トランプ米大統領、カリフォルニア州のZEV販売義務を撤回

(米国)

ニューヨーク発

2025年06月17日

米国のドナルド・トランプ大統領は6月12日、カリフォルニア州のゼロエミッション車(ZEV、注1)販売義務の無効化を含む複数の共同決議に署名し立法化した。即日発効となった。

今回署名したのは、ライトビークル(乗用車、小型トラック)を対象としたZEVの販売義務や排ガス規制を含む「アドバンスト・クリーン・カーII(ACCII)規制(H.J.Res.88外部サイトへ、新しいウィンドウで開きます)」のほか、大型車を対象とした「アドバンスト・クリーン・トラック規制(H.J.Res.87外部サイトへ、新しいウィンドウで開きます)」、「オムニバス窒素酸化物(NOx)規制(H.J.Res.89外部サイトへ、新しいウィンドウで開きます)」に関し、環境保護庁(EPA)が承認したカリフォルニア州での連邦規制の適用免除を取り消す内容の共同決議だ。これらは連邦政府が制定した「規則」を連邦議会で失効させることのできる「議会審査法(CRA)」に基づき、上下両院で可決されていた(2025年5月7日記事2025年5月23日記事参照)。

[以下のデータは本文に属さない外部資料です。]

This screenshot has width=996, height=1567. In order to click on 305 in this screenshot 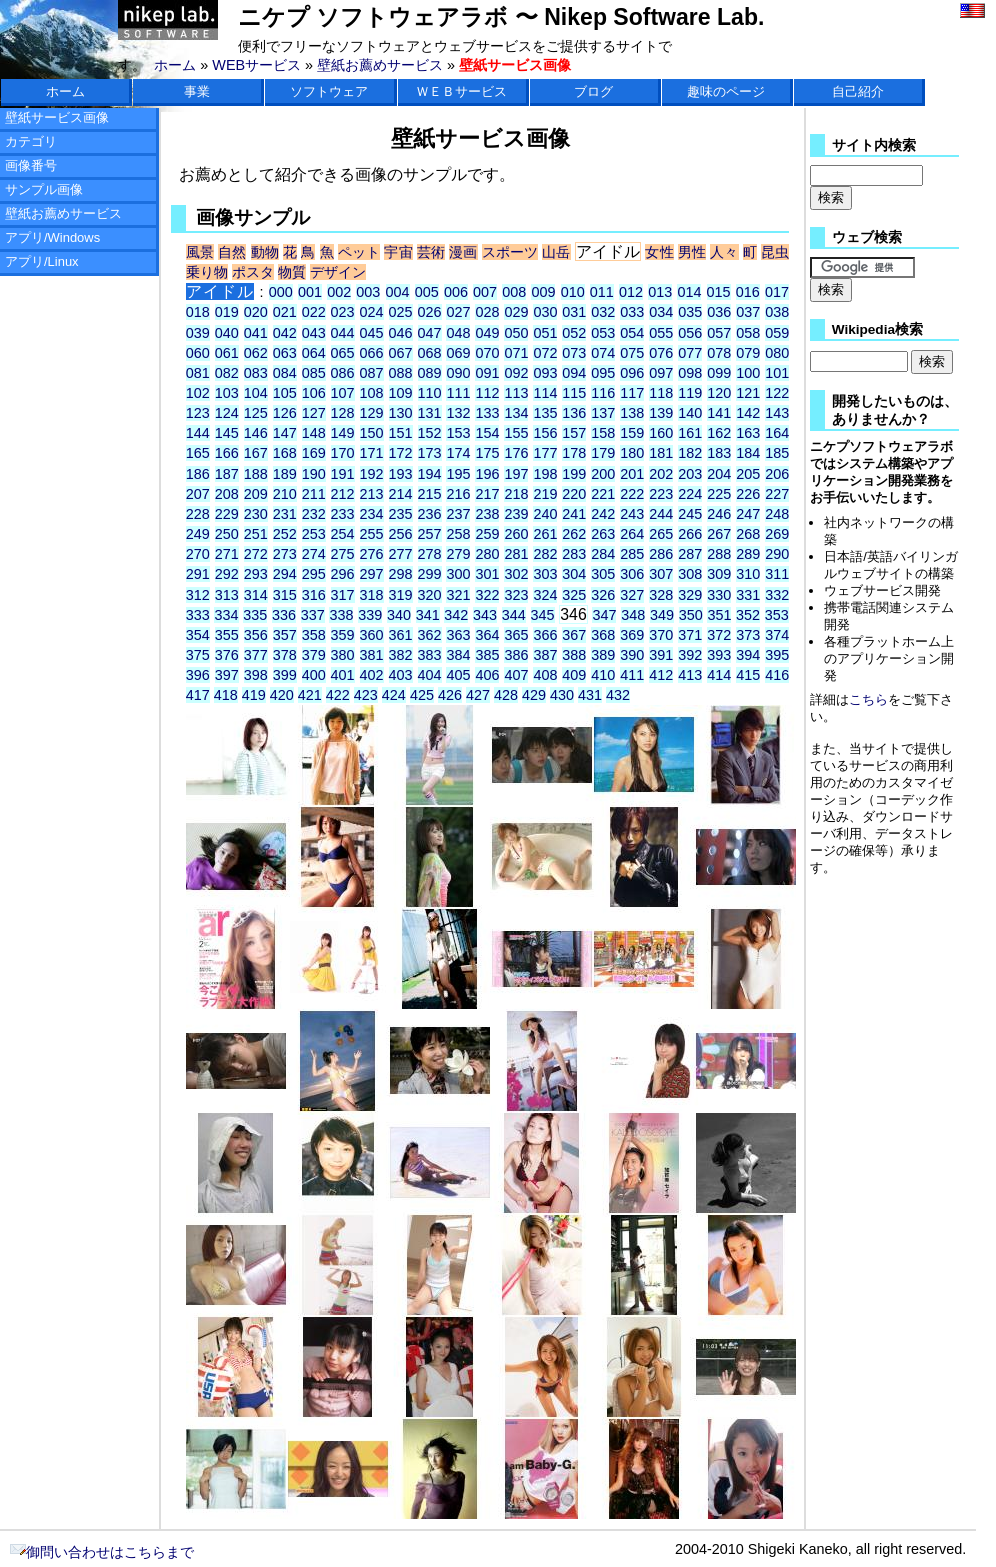, I will do `click(603, 574)`.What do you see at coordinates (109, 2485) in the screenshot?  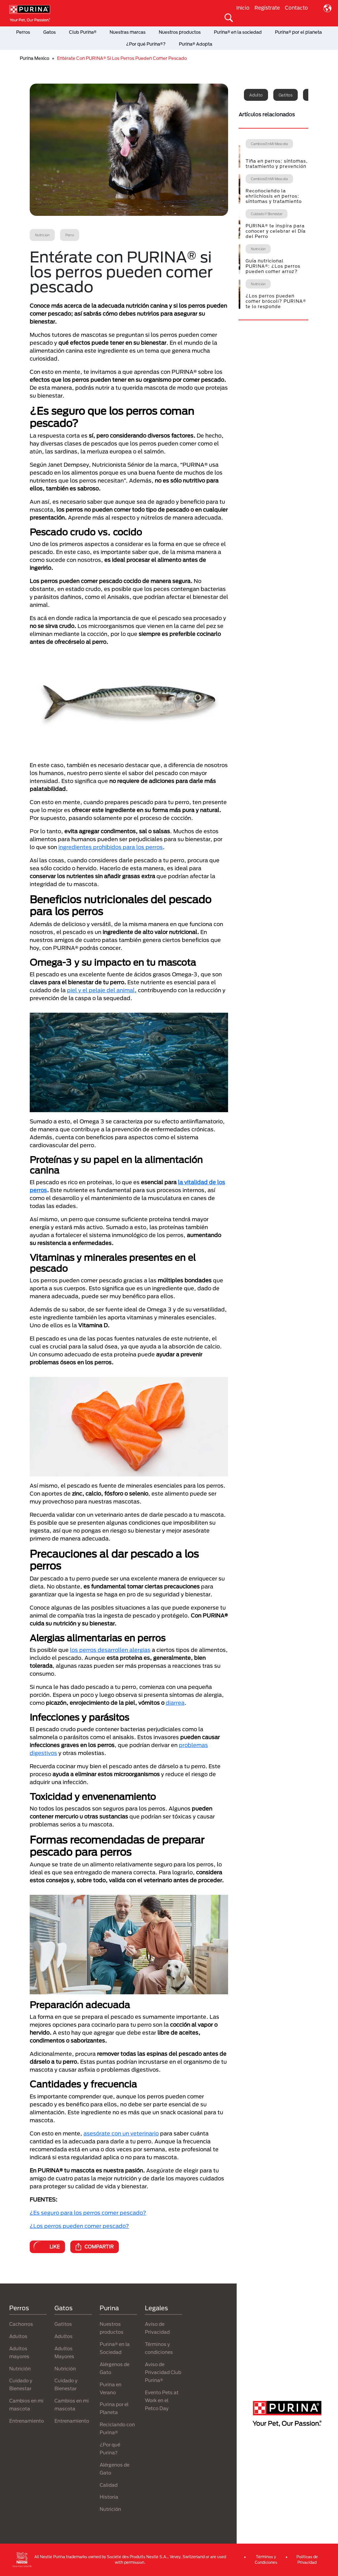 I see `Calidad` at bounding box center [109, 2485].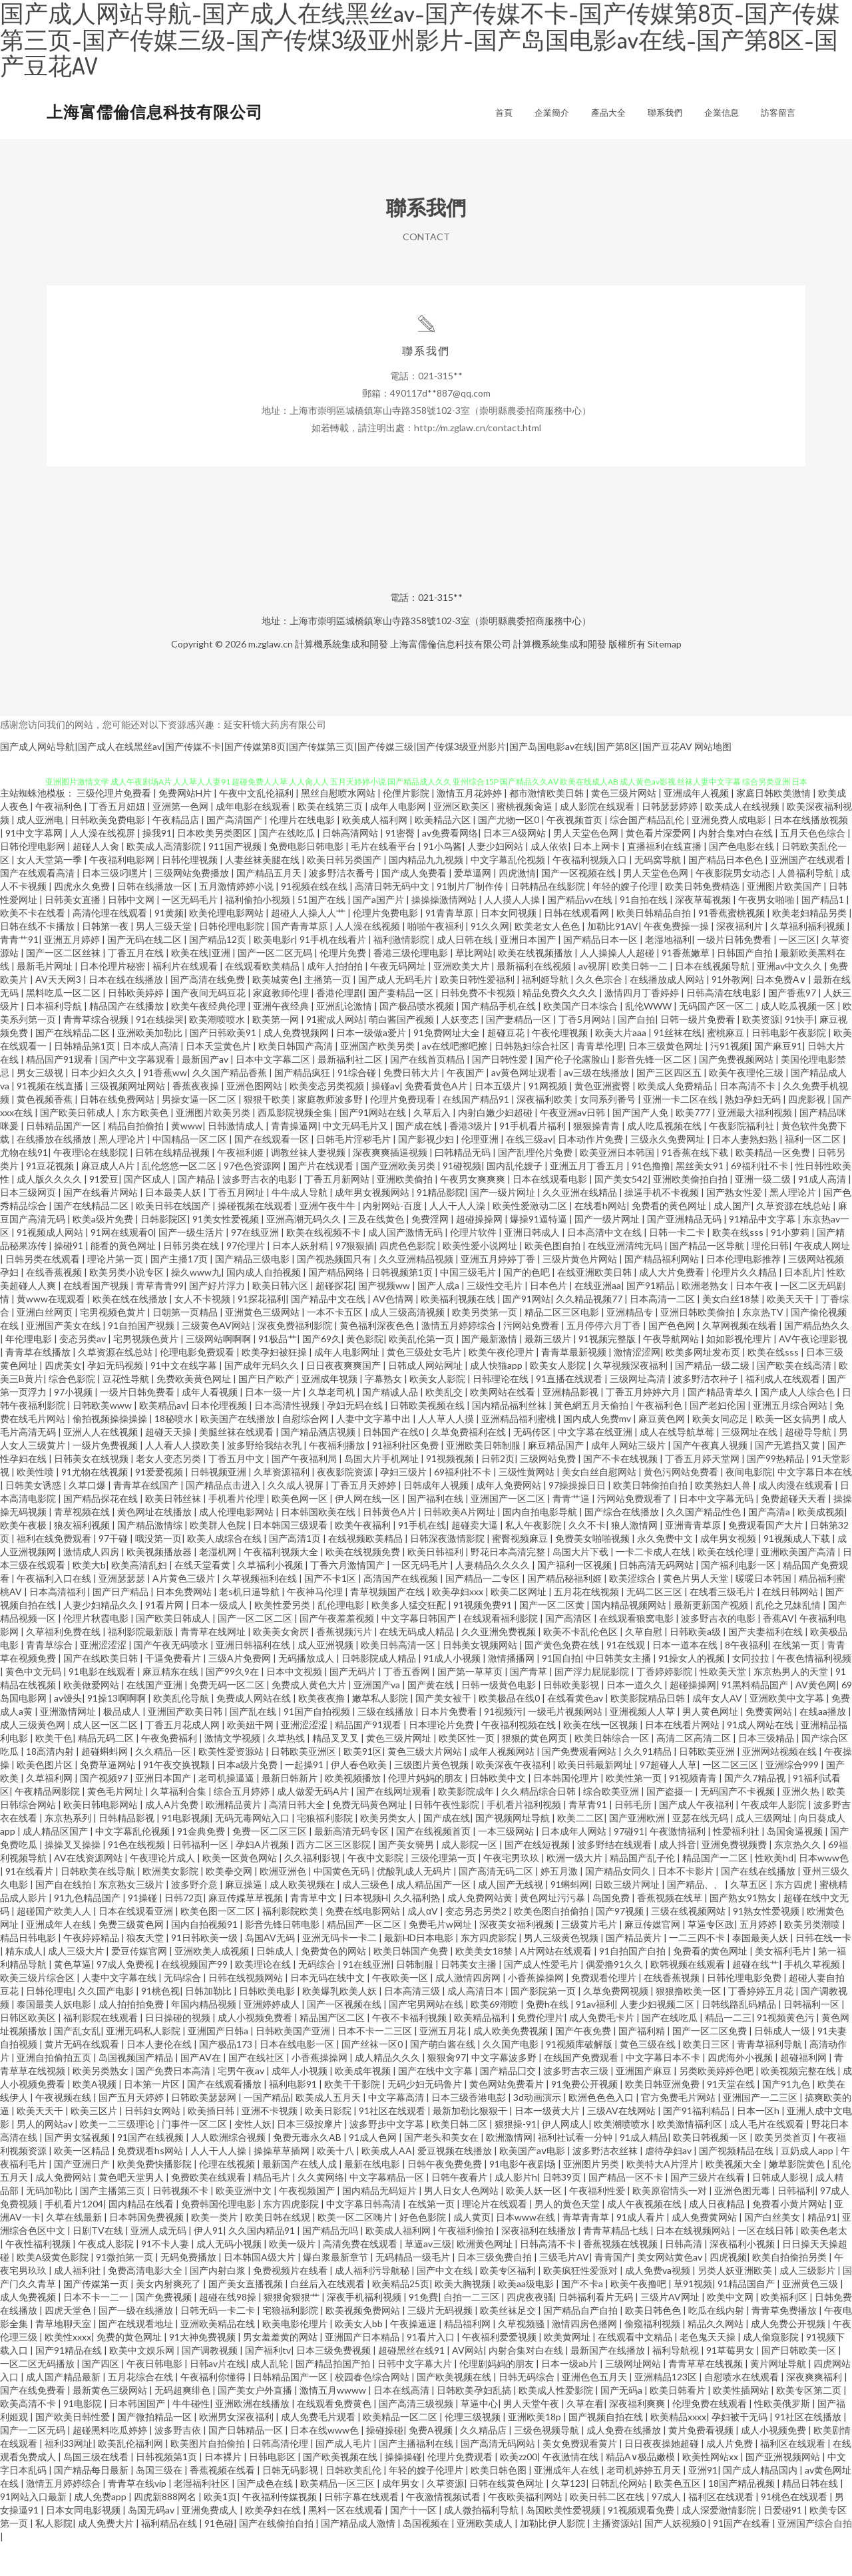 Image resolution: width=852 pixels, height=2576 pixels. Describe the element at coordinates (73, 972) in the screenshot. I see `亚洲五月婷婷` at that location. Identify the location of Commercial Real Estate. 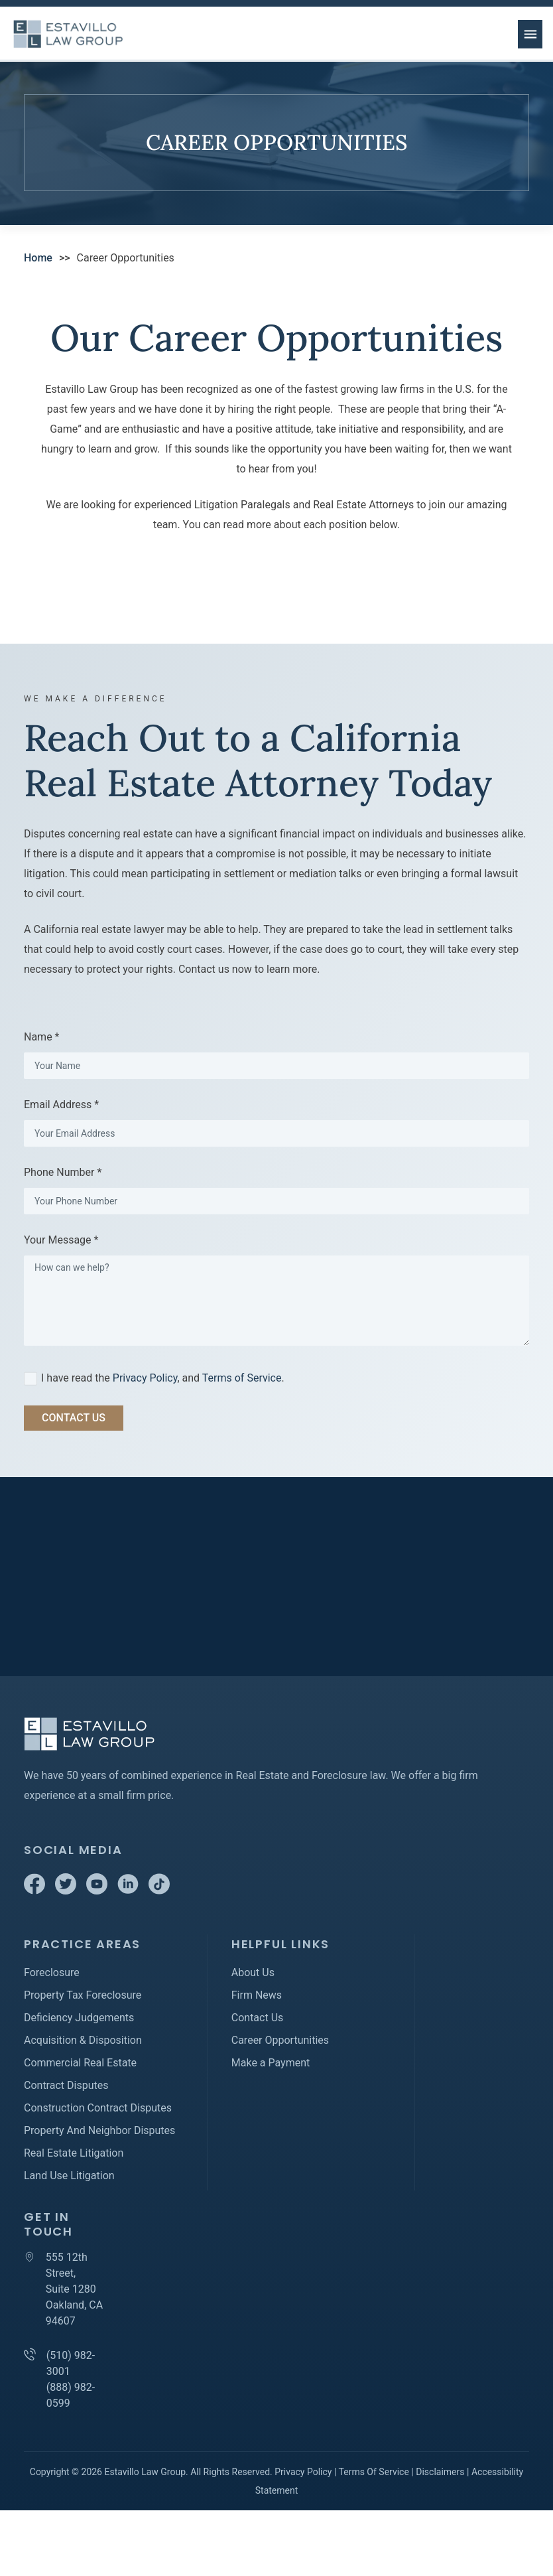
(80, 2062).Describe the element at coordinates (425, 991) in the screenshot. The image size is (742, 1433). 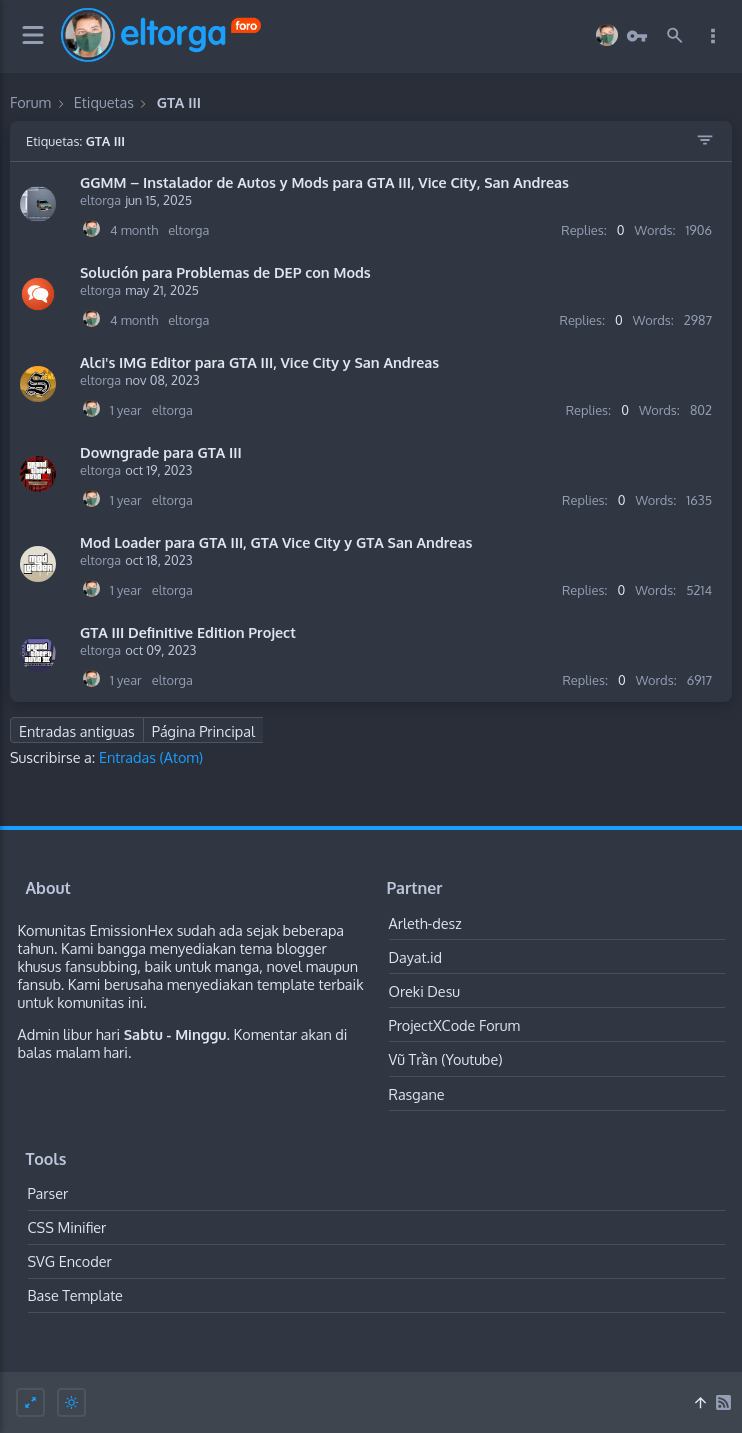
I see `Oreki Desu` at that location.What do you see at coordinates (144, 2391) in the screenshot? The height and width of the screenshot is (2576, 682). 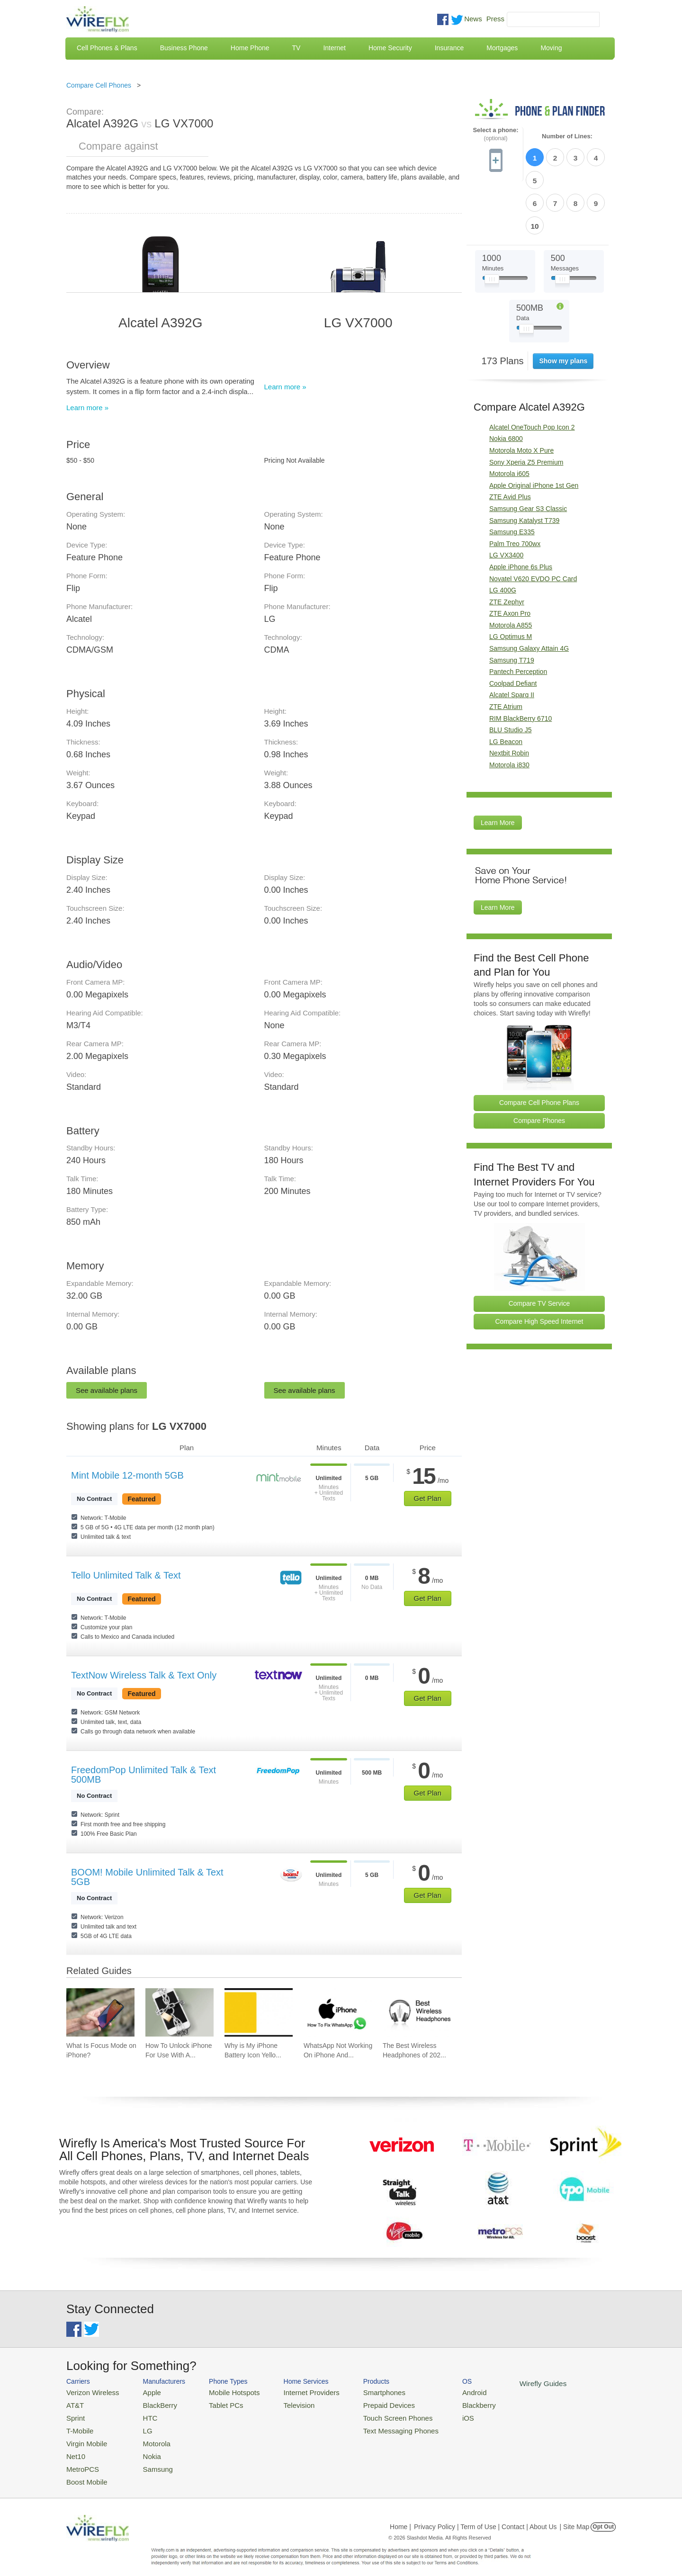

​​トランプ氏は今回の適用免除取り消しの根拠として、大気は州をまたぐ性質を有するため、連邦政府が統一して定めるべきで、「州ごとに自動車規制をばらばらに制定することは現実的ではない」ことを挙げた。また、大気浄化法209条はEPAに対し、「切実かつ特別な地域的問題に対処するために限り、カリフォルニア州に適用免除を認める権限を与えている」とし、温室効果ガス(GHG)排出規制はこれに当たらないとした。CRAではさらに、「共同決議の対象となった規則は『実質的に同一の形式』では再発行できない」とされていることから(2024年5月30日付地域・分析レポート参照)、将来にわたって電気自動車(EV)の販売義務化に関するカリフォルニア州の適用免除が禁じられる可能性も示唆した。

自動車イノベーション協会(AAI)のジョン・ボゼーラ会長兼最高経営責任者(CEO)は、EV販売義務化は「達成不可能で、極めて非現実的」であり、「顧客が求めているのは、効率の良いガソリン車、電気自動車(EV)、ハイブリッド車(HEV)、プラグインハイブリッド車(PHEV)といった幅広い選択肢だ」と述べた。その上で、「トランプ大統領がこの問題を認識し、対策を講じ、EV義務化が米国の自動車産業に深刻な打撃を与える前に、撤廃を支持し、顧客の選択を擁護し、米国の排出ガス規制に一定のバランスを取り戻すことに貢献した」と称賛した。全米トラック業界なども同様のコメントを発表している。

一方、カリフォルニア州のボブ・ボンタ司法長官は6月12日、ACCIIを採用する州のうち、10州(注2)の司法長官と連携し、EPA長官に対し、同州に対する適用免除の承認はCRAの対象である「規則」には当たらないと訴え、共同決議の違法性を連邦地裁に提訴した。米国会計検査院(GOA)や上院議事規則管理者(Senate Parliamentarian)も、CRAが今回の適用免除をめぐる措置には適用されないとの立場を示している(注3)。

(注1)クリーンビークル(CV)と同義。対象となる車種は、バッテリー式電気自動車(BEV)、プラグインハイブリッド車(PHEV)、燃料電池車(FCV)。

(注2)コロラド州、デラウェア州、マサチューセッツ州、ニュージャージー州、ニューメキシコ州、ニューヨーク州、オレゴン州、ロードアイランド州、バーモント州、ワシントン州。

(注3)GAOは、連邦議会の下で政府の活動や支出の監査を行い、効率性や有効性を評価する超党派の独立機関。議会審査法では、CRAの対象となる「規則」を評価し報告する役割を担う。上院議事規則管理者は、上院の議事規則に関する専門家で、議事進行や手続きに関する助言を行う。